Say you are the regular Cake-guy and you’re running a straightforward blog with a "Post" model with a linked "Comment" model where your viewers can reply. Your code to save a comment probably looks something like this:
if (!empty($this->data)) {
// Some CAPTCHA / other security checks
// A fieldList is always a good idea
$fieldList = array('name', 'email', 'comment', 'post_id');
$this->Comment->create();
if (!$this->Comment->save($this->data, true, $fieldList)) {
// Error handling
} else {
// Yay
}
}Seems good right? Now say there’s a little code chimpansee looking to mess with your site.
He looks in the source code, sees the structure, and figures "hey, let’s just add an id field, see what happens".
He adds the data[Comment][id] field to the form and submits the comment the regular way.
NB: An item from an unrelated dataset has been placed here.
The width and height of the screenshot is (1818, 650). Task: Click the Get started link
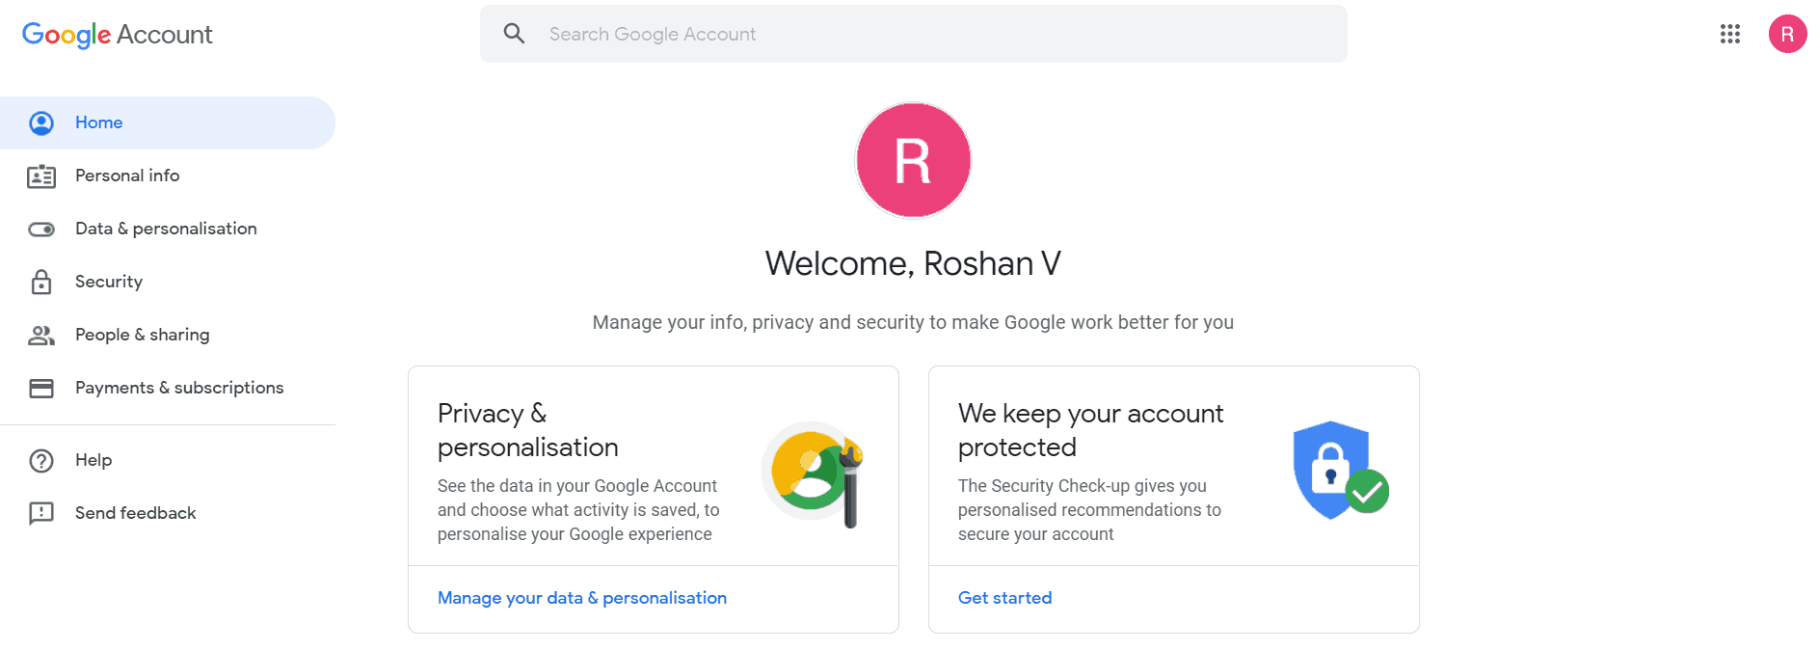pos(1004,598)
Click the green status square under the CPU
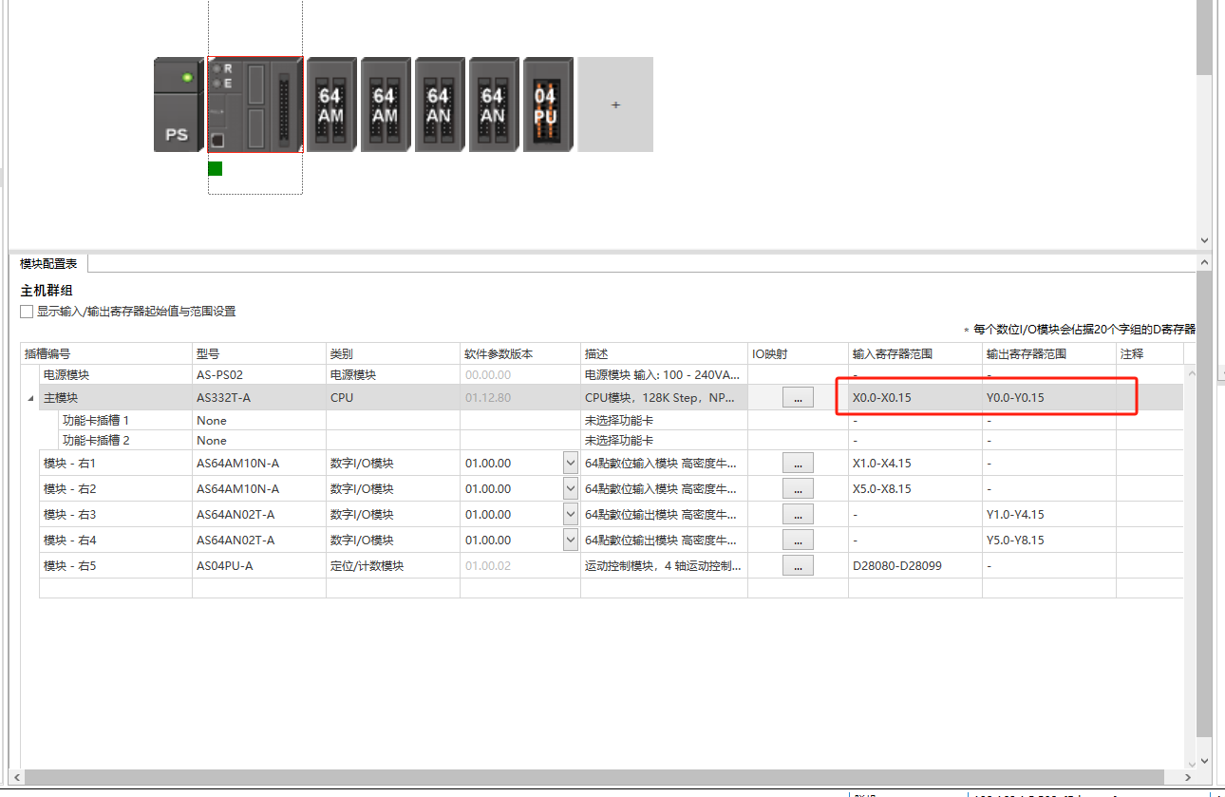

Now what happens is that,
even though "id" is not in the fieldList, it is gonna overwrite the comment with the supplied ID instead of generating
a new one. That could be nasty if a spammer decided to overwrite all your legitimate comments with his viagra ones.
If you are using SecurityComponent this most likely won’t be a problem since the request will get blackholed. Most simple blogs, I reckon, don’t have this though (oh, I do, by the way) so it’s something worth keeping in mind. Especially since it’s so easy to solve, just add:
unset($this->data['Comment']['id']);Above the save() call and the problem goes away. Another option is passing the data to create() and using
true as the second argument; this will filter any primary key present. Hope it helps somebody out there!